The public standard provides a 2-for-1 degree of leverage. In the hey-day before the failure of Lehman Brothers (and others) leverages of 4, 5, 6 and even more were allowed to favored funds in which the "investment banks" had confidence. Because they were being run by "professionals" who could make it worth the "banks" while. Lucky operators, with that kind of accelerant in their flame-throwers could produce amazing results, compared to staid commercial bank Trust departments. Or other organizations.
Previously "unqualified" but capable of qualification individual investors stampeded into the riotous party, feeding the bonfire fresh capital - for a while.
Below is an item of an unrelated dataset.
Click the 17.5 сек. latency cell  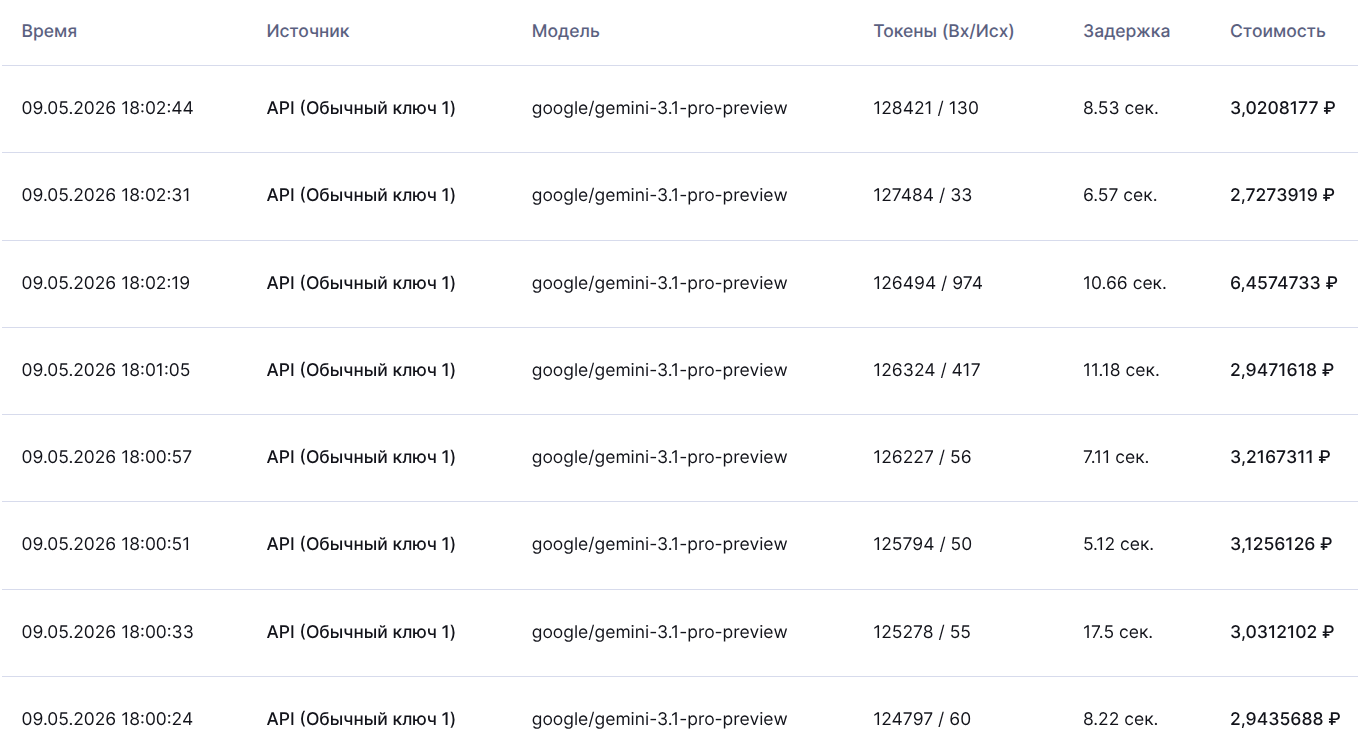(x=1118, y=632)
We saw the outcome.
Skilled hedging is a learnable art form, and many investment professionals charged with the fiduciary responsibility of working with the capital of others have developed those talents, to protective ends more than for capital accumulation. When those are the concerns of one's clients, those are the skills that get developed.
The admonition to "be a long-term investor" is far more suited to the established investor than to the capital-building investor developing financial resources. But there are many who have reached that enviable state and benefit from playing the game that way. Often they contract-out their investment concerns in one way or another to skilled investment professionals or organizations well-staffed by such.
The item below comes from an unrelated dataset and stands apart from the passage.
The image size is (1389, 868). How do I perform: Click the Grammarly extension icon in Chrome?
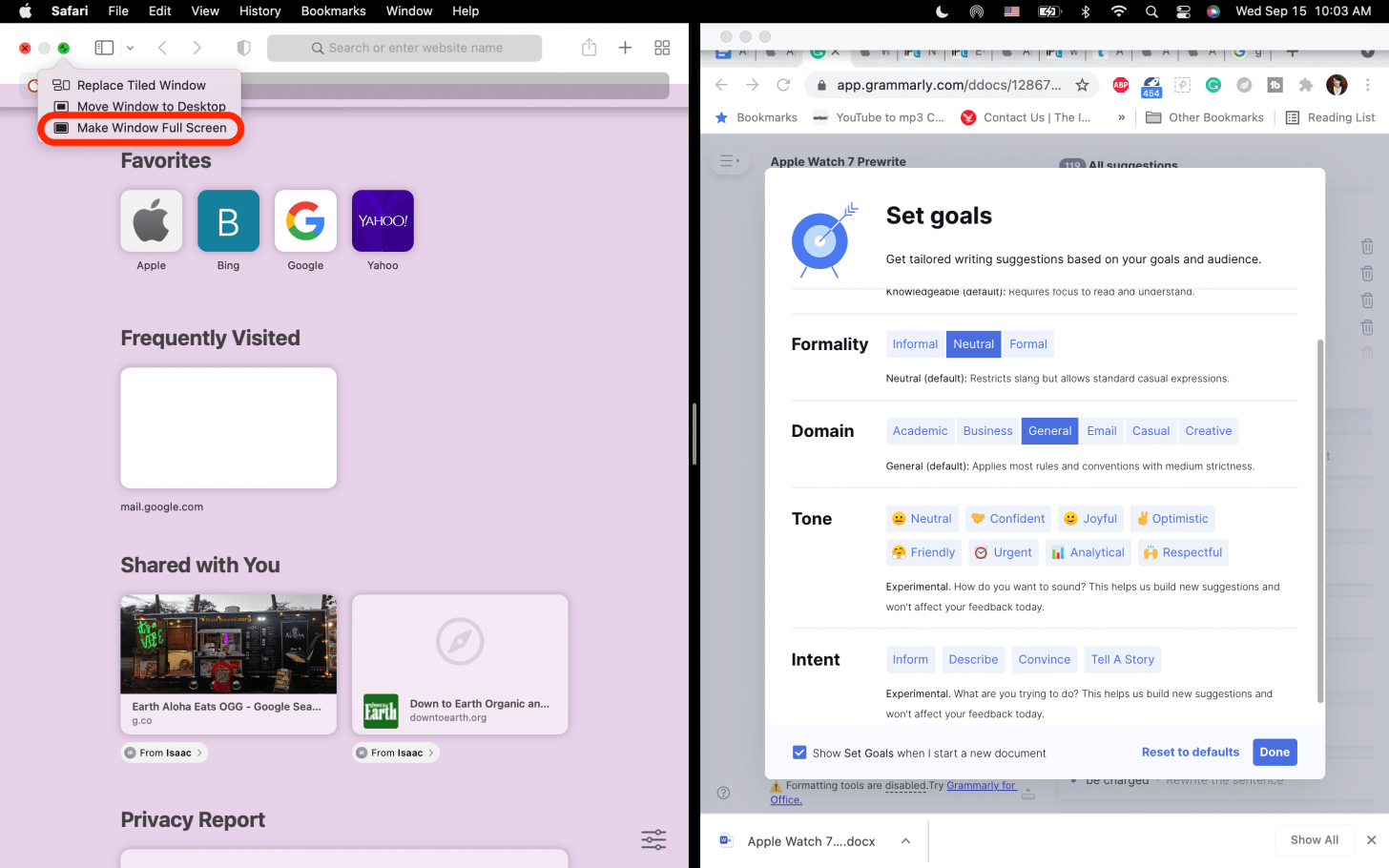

One way to deal with equity investments, which need to be a major part of the portfolio of most retiring investors, is through Exchange Traded Funds (ETFs) like SPY which provide the opportunity to grow in value over years, while limiting (through diversification of holdings) interim price fluctuations that could damage desired goals if occurring at inopportune times.
Professional money managers addressing this task recognize the values of arbitrage and hedging to accomplish either and both goals of risk protection and modest capital enhancement or income supplementation. To satisfy those objectives, the creation of long-term options, known in the trade as LEAPS, was established over a decade ago. They are traded daily alongside conventional options with contract expirations weeks to months in the future, but LEAPS have lives measured in years.
Just as we can look at the bets being made through the shorter-term options, sensible and reasoned judgments are also being made with real money (in significant amounts) about the likelihood of more far future events in the lives of SPY.
It appears that the betting is for a gradually expanding uncertainty to the downside in the first half of this year, but no upside until the 3rd quarter, and only modest 5% rise to year end. Those gains are seen as being compounded to year-ends of 2015 and 2016, with little downside market concerns in the next 2+ years.
That's quite a change from the past few years, culminating in 2013. Time for a breather, or is there concern to be discerned from the guarded outlook?
This kind of prospect heightens the value of future specific stock selectivity over the rewarding blind buckshot year we have just had.
Disclosure: I have no positions in any stocks mentioned, and no plans to initiate any positions within the next 72 hours. I wrote this article myself, and it expresses my own opinions. I am not receiving compensation for it (other than from Seeking Alpha). I have no business relationship with any company whose stock is mentioned in this article.